The decision is part of a long running battle between the retailer and the luxury perfume supplier concerning the unauthorised sale of perfumes in stores across the country.
Coty called for a preliminary injunction against CVS to stop it selling fragrance products with their unique product codes (UPC) removed back in 2006.
The UPCs serve as both an anti-counterfeit measure for the company, as each product has a unique code, and as a way of detecting defective items and tracing them back to the manufacturer.
Appeal Court found ‘no error’ in judgement
The injunction was granted in July 2007 by the United States District Court for the Southern District of New York.
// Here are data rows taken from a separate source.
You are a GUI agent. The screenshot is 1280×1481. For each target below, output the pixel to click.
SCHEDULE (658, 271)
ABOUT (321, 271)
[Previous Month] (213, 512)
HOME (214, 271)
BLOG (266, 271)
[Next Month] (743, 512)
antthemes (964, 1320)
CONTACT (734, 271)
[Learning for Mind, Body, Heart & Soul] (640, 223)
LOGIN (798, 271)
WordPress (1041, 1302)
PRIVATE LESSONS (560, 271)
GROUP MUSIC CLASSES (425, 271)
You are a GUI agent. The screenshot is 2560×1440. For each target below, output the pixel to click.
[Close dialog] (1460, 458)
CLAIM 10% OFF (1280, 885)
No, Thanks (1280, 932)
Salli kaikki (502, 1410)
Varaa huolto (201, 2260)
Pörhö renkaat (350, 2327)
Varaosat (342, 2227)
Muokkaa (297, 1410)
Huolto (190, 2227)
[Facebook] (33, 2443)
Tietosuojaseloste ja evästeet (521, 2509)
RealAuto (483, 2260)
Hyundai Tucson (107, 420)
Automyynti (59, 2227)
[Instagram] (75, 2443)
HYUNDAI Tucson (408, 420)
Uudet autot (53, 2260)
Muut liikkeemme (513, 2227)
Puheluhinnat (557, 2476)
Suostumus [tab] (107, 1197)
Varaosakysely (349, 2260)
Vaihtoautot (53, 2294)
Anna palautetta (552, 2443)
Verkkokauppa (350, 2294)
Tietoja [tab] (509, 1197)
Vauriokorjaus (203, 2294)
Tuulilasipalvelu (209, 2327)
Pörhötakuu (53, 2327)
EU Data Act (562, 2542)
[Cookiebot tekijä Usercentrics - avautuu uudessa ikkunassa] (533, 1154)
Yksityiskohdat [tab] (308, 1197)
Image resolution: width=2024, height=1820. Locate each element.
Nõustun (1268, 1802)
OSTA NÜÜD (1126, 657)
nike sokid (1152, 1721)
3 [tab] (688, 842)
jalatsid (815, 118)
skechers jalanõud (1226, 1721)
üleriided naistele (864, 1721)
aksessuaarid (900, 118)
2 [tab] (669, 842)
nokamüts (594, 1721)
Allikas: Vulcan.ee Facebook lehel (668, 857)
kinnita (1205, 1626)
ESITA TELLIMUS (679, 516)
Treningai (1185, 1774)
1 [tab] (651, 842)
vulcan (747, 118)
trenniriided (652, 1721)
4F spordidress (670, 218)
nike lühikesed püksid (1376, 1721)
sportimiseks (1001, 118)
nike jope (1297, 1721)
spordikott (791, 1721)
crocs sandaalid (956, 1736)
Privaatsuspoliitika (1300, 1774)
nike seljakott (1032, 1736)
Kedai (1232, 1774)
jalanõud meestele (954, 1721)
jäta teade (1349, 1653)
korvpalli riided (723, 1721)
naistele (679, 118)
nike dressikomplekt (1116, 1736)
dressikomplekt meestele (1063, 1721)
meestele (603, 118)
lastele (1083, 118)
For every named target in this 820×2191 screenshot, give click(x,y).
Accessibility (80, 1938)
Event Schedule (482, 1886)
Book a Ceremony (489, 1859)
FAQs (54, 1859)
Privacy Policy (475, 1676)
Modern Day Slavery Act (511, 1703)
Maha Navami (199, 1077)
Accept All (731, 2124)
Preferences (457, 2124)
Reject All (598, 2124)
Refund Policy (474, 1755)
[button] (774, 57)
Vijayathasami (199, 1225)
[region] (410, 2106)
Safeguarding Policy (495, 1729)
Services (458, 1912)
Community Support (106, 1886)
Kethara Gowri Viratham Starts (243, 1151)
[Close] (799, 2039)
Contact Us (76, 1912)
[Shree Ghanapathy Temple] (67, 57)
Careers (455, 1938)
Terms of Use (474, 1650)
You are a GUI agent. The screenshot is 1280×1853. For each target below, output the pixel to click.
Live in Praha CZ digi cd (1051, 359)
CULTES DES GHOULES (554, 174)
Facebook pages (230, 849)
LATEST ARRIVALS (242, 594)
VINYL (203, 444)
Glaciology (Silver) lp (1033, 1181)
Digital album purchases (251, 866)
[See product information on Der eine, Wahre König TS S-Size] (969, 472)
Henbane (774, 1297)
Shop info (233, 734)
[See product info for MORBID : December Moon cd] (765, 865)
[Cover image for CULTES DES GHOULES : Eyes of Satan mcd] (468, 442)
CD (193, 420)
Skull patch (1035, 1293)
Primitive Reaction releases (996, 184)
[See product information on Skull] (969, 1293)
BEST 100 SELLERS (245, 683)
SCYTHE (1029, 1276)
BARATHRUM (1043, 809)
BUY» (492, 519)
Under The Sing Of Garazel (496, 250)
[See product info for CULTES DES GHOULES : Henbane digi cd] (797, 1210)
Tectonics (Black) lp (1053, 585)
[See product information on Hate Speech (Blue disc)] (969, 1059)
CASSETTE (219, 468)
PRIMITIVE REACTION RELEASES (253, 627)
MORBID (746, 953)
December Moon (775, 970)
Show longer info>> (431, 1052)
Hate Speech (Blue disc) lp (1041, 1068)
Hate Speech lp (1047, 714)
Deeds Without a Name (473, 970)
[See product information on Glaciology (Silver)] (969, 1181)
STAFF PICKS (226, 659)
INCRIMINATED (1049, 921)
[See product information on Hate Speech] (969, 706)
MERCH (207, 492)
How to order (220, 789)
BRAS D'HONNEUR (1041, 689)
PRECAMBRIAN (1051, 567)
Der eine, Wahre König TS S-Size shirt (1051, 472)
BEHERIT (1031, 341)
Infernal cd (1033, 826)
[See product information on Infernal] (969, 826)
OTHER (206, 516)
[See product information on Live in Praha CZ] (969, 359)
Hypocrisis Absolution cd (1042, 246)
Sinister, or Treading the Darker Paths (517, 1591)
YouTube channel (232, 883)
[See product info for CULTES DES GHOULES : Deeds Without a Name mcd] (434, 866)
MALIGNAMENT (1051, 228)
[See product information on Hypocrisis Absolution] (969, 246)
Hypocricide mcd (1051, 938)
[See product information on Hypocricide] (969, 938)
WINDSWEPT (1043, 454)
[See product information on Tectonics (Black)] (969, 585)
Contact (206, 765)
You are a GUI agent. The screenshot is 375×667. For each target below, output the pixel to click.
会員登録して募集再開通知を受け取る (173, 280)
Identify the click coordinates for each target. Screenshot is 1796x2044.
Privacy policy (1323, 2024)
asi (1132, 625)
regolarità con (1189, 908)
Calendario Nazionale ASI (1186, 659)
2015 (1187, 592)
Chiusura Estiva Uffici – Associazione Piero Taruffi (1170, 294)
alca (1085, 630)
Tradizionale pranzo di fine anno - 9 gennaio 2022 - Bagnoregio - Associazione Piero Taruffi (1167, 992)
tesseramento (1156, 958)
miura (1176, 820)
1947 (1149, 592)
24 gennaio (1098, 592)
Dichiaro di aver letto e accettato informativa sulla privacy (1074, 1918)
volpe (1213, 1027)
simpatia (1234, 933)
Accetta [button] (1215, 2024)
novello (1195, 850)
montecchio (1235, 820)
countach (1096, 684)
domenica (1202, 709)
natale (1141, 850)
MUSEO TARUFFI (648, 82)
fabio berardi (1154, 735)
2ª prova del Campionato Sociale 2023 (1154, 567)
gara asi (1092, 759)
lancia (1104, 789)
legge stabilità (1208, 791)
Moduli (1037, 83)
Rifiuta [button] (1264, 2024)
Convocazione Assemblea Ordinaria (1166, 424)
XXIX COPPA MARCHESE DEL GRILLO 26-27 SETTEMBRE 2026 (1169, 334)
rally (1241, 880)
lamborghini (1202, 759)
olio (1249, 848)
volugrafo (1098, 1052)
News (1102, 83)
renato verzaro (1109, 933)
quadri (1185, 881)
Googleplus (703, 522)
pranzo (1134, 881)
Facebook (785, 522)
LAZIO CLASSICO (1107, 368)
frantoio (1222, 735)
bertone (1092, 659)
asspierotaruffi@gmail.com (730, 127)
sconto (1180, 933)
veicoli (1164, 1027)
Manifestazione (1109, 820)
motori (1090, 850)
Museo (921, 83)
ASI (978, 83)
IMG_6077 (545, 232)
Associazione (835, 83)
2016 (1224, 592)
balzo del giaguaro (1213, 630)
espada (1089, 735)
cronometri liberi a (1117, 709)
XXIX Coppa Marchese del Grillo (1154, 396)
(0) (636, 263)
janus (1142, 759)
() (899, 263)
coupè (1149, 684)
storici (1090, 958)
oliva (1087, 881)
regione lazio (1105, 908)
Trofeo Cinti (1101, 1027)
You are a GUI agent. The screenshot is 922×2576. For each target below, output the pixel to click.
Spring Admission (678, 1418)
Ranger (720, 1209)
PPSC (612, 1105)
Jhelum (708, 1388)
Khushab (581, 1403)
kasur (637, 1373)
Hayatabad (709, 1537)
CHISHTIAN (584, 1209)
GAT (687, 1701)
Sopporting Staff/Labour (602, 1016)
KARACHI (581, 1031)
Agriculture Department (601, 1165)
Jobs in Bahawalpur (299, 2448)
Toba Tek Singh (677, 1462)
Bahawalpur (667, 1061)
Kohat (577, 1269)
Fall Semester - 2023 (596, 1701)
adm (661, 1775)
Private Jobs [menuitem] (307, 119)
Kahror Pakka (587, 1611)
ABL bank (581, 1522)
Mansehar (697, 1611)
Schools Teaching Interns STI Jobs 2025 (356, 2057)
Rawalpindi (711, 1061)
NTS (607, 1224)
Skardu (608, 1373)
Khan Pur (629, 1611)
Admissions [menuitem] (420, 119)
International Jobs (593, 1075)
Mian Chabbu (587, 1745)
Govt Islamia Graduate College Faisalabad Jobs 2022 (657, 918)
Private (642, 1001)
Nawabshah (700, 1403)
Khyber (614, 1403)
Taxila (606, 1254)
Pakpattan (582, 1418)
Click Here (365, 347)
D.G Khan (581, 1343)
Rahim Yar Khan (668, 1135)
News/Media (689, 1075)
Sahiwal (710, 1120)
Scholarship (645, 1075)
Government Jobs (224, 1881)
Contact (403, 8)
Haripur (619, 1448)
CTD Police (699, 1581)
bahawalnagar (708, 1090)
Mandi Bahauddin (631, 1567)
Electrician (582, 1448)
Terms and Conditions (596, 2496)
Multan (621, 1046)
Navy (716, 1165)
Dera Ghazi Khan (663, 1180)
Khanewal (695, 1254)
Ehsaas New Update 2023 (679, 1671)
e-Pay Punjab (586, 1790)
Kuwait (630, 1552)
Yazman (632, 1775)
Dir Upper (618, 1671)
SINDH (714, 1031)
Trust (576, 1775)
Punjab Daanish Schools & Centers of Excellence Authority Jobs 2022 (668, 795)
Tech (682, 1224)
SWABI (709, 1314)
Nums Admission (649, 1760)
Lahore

CVS brought this to appeal, which has now been refused.
Both courts found that selling products with the UPC removed would likely constitute a trademark infringement and said the ban on selling the Davidoff products should stand.
In order to protect the luxury reputation of the brand, Coty does not distribute the Davidoff products to CVS. However, the retailer is able to get hold of the products through other distribution channels.
The court recognised that the sale of genuine goods, even if it isn’t authorised by the trademark owner, is not inherently trademark infringement.
However, in this case it said the removal of the UPCs jeopardised the control Coty has over the quality of its Davidoff trademark and therefore risks injuring the reputation of the mark.
CVS would not comment on the case as it is still ongoing; however, a spokesperson for the company said the removal of the UPCs occurred before CVS received the products.